Wellik and DeLuca, Arch. Biochem. Biophys. 330, 355-362, 1996 studied atROL metabolites in day 10 conceptuses of VAD-RAS rats. After administration of a dose of 2 .mu.g atROL into the 10-day pregnant female rats, an unknown metabolite was found in the conceptuses. The concentration of this metabolite increases through 6 hour post-dose. It did not react with phosphatase, glucuronidase or sulfatase, therefore, it was unlikely to be an excretion product. Further study showed that the metabolite was also found in several other tissues collected from the VAD-RAS female rats. Kidneys from the VAD-RAS female rats contained 70 times the amount of the metabolite found in the conceptuses. However, the small quantity of the metabolite produced in vivo was not sufficient for determination of the structure of the compound.
Based on the previous data by Wellik and DeLuca, Arch.

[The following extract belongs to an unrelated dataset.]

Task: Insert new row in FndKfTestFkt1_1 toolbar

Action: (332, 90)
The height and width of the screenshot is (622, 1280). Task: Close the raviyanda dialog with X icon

Biochem. Biophys. 330, 355-362, 1996, the present study was focused on establishing an in vitro generation method which would obtain the unknown atROL metabolite in quantities required for its structural identification. The structure of this unknown metabolite was studied by ultraviolet (UV), infrared (FT-IR) and nuclear magnetic resonance (.sup.1 H NMR) spectroscopy as well as mass spectrometry.